We can use the world-brain relation to think of neuropsychiatric disorders as features of neural activity that are “out of sync” with the world. For ​​schizophrenia, for example, a chronic disorder that affects 20 million people worldwide, the brain’s fundamental changes, wired down to the level of individual neurons and the disruptions in the brain’s architecture, can lead to symptoms of hallucinations and delusions — as well as differences in how the brain perceives the world3. In contrast to the common approach of studying neuropsychiatric disorders in the ways they affect the rest of the body, we can look at schizophrenia from the angle of how its abnormalities in the brain affect how the individual perceives the world. Some symptoms of schizophrenia such as delusions and hallucinations can be interpreted as complicating the picture of the brain as an open system with world-brain relation. For individuals with schizophrenia, the resting state of the brain has a statistically based alignment to the world that can break down dramatically.

Bayesian approaches to brain function would also benefit greatly from approaches with the world-brain relation. By describing how the brain functions according to Bayes’ theorem, in describing how likely something may happen in the future based on what you know in the past, the brain can create models of the world. By processing information about the world and creating hypotheses of the future, the brain generates and updates a mental model of the environment. Think of it like having a model of the world, but in your head. Learn about the world, and update and refine your models with what you learn. Assign probabilities to hypotheses and update them with new information.

Through these different methods of modelling and updating, Bayesian inference has been applied to the study of perception, learning, memory, reasoning, language, decision-making, and many other concepts in cognitive science. This forms the basis of predictive coding, the theory that the brain is constantly generating and updating models of the environment, and Northoff has argued that predictive coding is only possible in terms of difference-based coding, the difference between statistics of spontaneous activity and that from stimuli. This way, we can study Bayesian approaches to the brain as it relates to the world, through the world-brain relation.

Northoff rounds out his view of the world-brain relation with an account of ontic structural realism, in which only the structures of the brain and the world are all there are (not only all we can be realistic about), to explain the brain’s reality. We can think of the world-brain relation, then, using time and space as features that they relate to each other, not simply observed. Whether this can replace the metaphysics of the mind-body problem would require another set of questions and answers, but it seems a fitting philosophical idea for the world-brain relation.

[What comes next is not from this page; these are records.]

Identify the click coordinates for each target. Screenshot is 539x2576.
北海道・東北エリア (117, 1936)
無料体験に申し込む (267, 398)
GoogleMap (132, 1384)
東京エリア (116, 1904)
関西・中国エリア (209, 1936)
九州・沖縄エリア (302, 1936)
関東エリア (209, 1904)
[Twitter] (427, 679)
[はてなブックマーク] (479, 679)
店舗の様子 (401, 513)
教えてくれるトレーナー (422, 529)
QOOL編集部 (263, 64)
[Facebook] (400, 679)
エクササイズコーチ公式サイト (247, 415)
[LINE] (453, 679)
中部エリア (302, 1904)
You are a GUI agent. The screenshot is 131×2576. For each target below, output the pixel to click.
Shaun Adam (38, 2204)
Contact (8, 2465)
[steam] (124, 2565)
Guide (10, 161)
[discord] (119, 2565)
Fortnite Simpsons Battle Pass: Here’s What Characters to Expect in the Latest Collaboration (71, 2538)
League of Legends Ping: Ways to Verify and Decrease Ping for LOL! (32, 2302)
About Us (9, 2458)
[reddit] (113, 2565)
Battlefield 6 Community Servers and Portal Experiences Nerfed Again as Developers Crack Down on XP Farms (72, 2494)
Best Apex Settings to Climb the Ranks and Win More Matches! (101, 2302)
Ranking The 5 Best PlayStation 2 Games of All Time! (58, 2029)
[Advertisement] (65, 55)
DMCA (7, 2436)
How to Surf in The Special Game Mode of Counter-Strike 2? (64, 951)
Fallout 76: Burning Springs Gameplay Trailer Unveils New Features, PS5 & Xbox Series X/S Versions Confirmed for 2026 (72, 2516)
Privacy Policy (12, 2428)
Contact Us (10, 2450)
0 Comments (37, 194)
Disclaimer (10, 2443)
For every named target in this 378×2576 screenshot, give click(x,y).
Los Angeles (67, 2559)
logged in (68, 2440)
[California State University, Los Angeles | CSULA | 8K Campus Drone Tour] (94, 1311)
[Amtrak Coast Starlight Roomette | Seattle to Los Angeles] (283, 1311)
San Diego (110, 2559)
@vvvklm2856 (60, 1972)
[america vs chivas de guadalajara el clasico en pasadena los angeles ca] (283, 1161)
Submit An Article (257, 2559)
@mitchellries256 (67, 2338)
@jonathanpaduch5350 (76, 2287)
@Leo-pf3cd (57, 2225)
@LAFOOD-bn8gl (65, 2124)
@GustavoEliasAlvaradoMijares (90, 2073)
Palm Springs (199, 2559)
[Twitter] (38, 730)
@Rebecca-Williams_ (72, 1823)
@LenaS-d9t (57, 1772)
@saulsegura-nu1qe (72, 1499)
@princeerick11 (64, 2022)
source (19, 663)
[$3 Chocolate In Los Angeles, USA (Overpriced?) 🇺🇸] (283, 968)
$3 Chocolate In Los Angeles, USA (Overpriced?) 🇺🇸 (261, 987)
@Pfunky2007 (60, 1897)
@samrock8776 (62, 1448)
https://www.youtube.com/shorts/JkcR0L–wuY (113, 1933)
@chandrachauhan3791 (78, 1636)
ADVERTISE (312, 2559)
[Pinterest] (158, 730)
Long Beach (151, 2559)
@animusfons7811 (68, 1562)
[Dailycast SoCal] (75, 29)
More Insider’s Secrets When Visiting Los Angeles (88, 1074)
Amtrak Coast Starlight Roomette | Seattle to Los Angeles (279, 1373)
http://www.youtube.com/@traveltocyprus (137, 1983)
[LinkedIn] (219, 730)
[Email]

Could the world-brain relation get neuroscience out of our “minds” and into the world? Overturning the mind-body relation and replacing it with the world-brain one depends not only on research from both neuroscience and philosophy in coming together to justify such a movement, but whether it’s even necessary to do so. Northoff’s book provides a thorough outline for the case of how those two questions overlap and why paying attention to them can potentially lead to such a “Copernican revolution” he envisioned. For the sake of our minds, we should pay closer attention to the world-brain relation.


  1. Northoff G. (2018). The Spontaneous Brain: From the Mind–body to the World–brain Problem. Cambridge, MA: The MIT Press
  2. Chou, Ying-hui, et al. “Maintenance and representation of mind wandering during resting-state fMRI.” Scientific reports 7.1 (2017): 1–11.
  3. James, Spencer L., et al. “Global, regional, and national incidence, prevalence, and years lived with disability for 354 diseases and injuries for 195 countries and territories, 1990–2017: a systematic analysis for the Global Burden of Disease Study 2017.” The Lancet 392.10159 (2018): 1789–1858.